Every line below that has the string "agent" adds one to the count. Give that count by itself.

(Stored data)
____

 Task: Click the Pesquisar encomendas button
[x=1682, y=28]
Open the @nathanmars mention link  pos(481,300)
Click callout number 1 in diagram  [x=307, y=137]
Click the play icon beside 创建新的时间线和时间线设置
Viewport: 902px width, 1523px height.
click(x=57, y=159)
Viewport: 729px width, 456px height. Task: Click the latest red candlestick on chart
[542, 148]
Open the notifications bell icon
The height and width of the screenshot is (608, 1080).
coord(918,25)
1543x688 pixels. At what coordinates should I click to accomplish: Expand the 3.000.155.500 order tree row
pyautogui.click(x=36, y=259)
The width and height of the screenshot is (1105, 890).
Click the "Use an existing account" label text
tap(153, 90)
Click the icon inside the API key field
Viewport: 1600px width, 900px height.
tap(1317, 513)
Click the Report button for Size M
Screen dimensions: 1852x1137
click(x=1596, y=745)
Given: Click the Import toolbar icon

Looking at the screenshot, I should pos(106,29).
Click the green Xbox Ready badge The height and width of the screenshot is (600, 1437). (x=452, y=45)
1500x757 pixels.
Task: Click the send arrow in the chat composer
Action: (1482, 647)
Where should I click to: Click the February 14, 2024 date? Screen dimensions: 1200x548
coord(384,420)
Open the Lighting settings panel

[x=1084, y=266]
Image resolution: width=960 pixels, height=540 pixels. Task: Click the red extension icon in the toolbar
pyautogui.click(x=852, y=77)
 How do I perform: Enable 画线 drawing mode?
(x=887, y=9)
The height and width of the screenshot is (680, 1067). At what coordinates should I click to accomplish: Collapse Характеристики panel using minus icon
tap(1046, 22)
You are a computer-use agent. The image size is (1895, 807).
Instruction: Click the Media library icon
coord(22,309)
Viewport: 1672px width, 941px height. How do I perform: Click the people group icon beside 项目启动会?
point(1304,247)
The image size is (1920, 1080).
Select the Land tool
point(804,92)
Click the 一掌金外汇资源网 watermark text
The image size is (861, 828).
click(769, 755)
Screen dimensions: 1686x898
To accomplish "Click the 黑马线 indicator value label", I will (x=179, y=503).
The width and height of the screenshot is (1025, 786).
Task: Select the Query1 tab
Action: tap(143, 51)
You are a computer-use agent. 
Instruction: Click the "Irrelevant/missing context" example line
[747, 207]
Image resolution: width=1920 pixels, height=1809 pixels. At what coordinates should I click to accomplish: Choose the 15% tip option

____

* **REPLY TO THE EXERCISE**
2